Comme une vague impétueuse qui réveille les salles poussiéreuses du musée de la rue Fumal, Fabre s’infiltre parmi les œuvres de l’artiste namurois Félicien Rops. Les réalisations des deux artistes qu’un siècle entier sépare se rencontrent, se lient et s’entrechoquent. Les toiles de Rops, fidèles au poste, sont revisitées par l’œil vif et piquant de Jan Fabre. Les nuits parisiennes de Rops affrontent celles d’Anvers de Fabre, tandis que les dessins d’insectes du peintre namurois font face aux sculptures en coquilles de scarabée de l’impassible flamand.

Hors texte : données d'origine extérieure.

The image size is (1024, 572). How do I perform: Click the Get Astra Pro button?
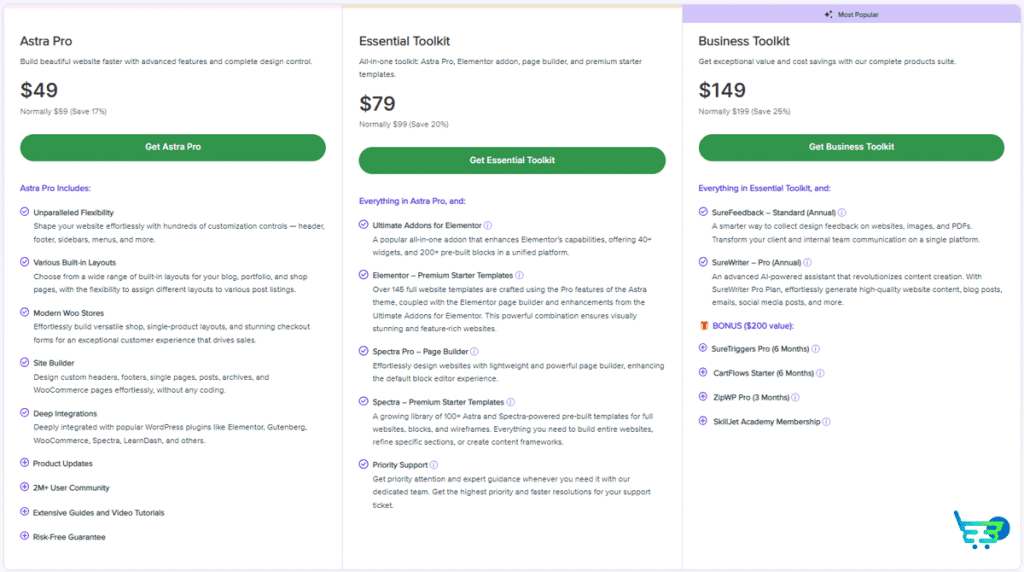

Du sang, du sperme et des larmes
Si les thématiques de ces deux avant-gardistes sont semblables, le choc des techniques utilisées est audacieux. Quand Rops s’en tient au crayon et aux pastels, Fabre apporte un coup de modernité sans précédent en réalisant des tableaux entièrement au stylo bleu. Dans sa folie créatrice, Fabre va jusqu’à utiliser son sang, son sperme et ses larmes pour exprimer sa vision plurielle de l’art. L’homme dans tous ses états devient une œuvre à part entière. Ses fluides corporels et ses sécrétions sont sublimés et s’inscrivent au cœur du processus de création artistique. A travers une démarche ouvertement introspective, Fabre se liquéfie littéralement de part et d’autre de l’exposition. Les œuvres transpirent le satanisme et suintent un érotisme à la limite de la misogynie. Sans détour, Fabre fait une ode crue et fantasque à la vie, au corps humain et à sa pièce maîtresse : le cerveau.
Fabre, un artiste en bronze
L’influence des réalisations de Fabre dans la capitale wallonne ne se limite pas aux quatre murs du musée Rops. De la place Saint-Aubain à la place du Théâtre, le créateur excentrique a répandu des autoportraits sculptés en bronze plus espiègles les uns que les autres. Tantôt maître des étoiles sur le foyer du théâtre, tantôt gardien des nuages sur une échelle en haut de la Citadelle, Fabre défie les lois de la nature et est toujours là où l’on ne l’attend pas. S’il est regrettable que certaines œuvres (comme « L’Homme qui porte la croix », place Saint-Aubain) ne soient pas accessibles au public ou restent hermétiques par manque d’information, Fabre a toutefois amplement réussit son pari.